Given request A:
Summarize the Spanish greetings guide in two sentences.

Given passage:
* begin *
Hola, amigo and welcome to this extensive guide on Spanish greetings!

Yes, you’ve read the title right: I’m going to teach you how to greet someone in Spanish in 70+ different ways, because this article covers all occasions!

Why bother learning this many Spanish ways to say hi, you may ask? After all, knowing hola might be enough, right?

Well, let me give you a few reasons to go the extra mile and become a pro at using Spanish greetings.

First of all, saying “hello” is one of the most crucial parts of a conversation – that’s whether you say “hello” in Spanish, or in any language. We all know how important first impressions are to build solid relationships. It takes only a few seconds for a person to form an opinion of you, so you might as well use this short time for your benefit. By using a good greeting to start a conversation, you’ll surely be putting your best foot forward!

Secondly, you need to know when to use a formal Spanish greeting, and when to go with an informal one. Think about it. Do you greet your boss and friends the same way? Probably not. That’s why it’s better to learn how to say both “good morning” and “hey, what's up?” in Spanish before you set off for an adventure in a Spanish-speaking region.

Last but not least… I don’t know about you, but I’m not one to always use the generic “hi”. Spanish has a rich variety of greetings available and I take full advantage of that. Switching ways to say hi is a great way to add some spice to a conversation.

So, are you ready to learn how to say “hello” in Spanish?

Genial, ¡vamos! (“Great, let’s go!”)

“Hello” in Spanish: ¡Hola!

”Hello” en español es “hola”. (“Hello in Spanish is hola.”)

Hola is the standard Spanish greeting. It’s not too formal nor does it sound colloquial, so you can use it in most situations.

In Spanish, the h is silent, so you would pronounce hola as you would ola. Don’t confuse the two, however, because the latter means “wave”.

“Hi” in Spanish: ¡Hola!

There isn’t really a way to say “hi” in Spanish. In fact, it’s exactly the same as “hello”: you simply say hola.

In some Latin-American countries, you will probably hear some cutified versions of hola such as holi or holis, but they’re not fit for use outside of informal groups. They’re also mainlyused by young girls.

“Hey” in Spanish: Hey

Just like with “hi”, there isn’t an outright equivalent to “hey” in Spanish, so you should translate it as hola.

You might use oye (“hear”) as a very informal greeting with close friends, but that may come across as a little rude.
* end *
Given request B:
Reproduce the records starting at the line that contains "Click chevron arrow" and ending at the line that contains "Select the Cupom", including both of those lines.

Data entries:
* begin *
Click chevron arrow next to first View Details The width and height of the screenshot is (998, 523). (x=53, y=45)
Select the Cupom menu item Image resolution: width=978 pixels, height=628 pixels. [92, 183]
* end *
* begin *
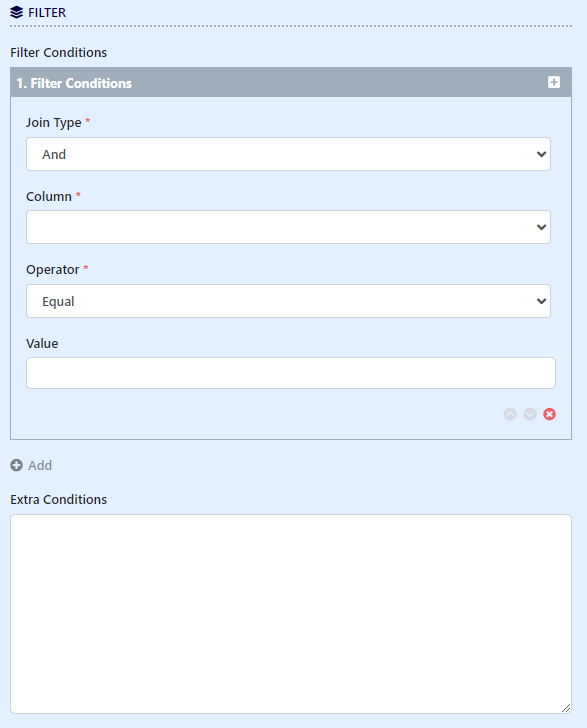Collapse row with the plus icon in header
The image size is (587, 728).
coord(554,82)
* end *
Written reply A:
The guide promises more than 70 ways to greet someone in Spanish. It argues that greetings shape first impressions, must suit formal or informal settings, and add variety, and it explains that hola, pronounced with a silent h, is the standard greeting used for "hello," "hi," and "hey."

Written reply B:
Click chevron arrow next to first View Details The width and height of the screenshot is (998, 523). (x=53, y=45)
Select the Cupom menu item Image resolution: width=978 pixels, height=628 pixels. [92, 183]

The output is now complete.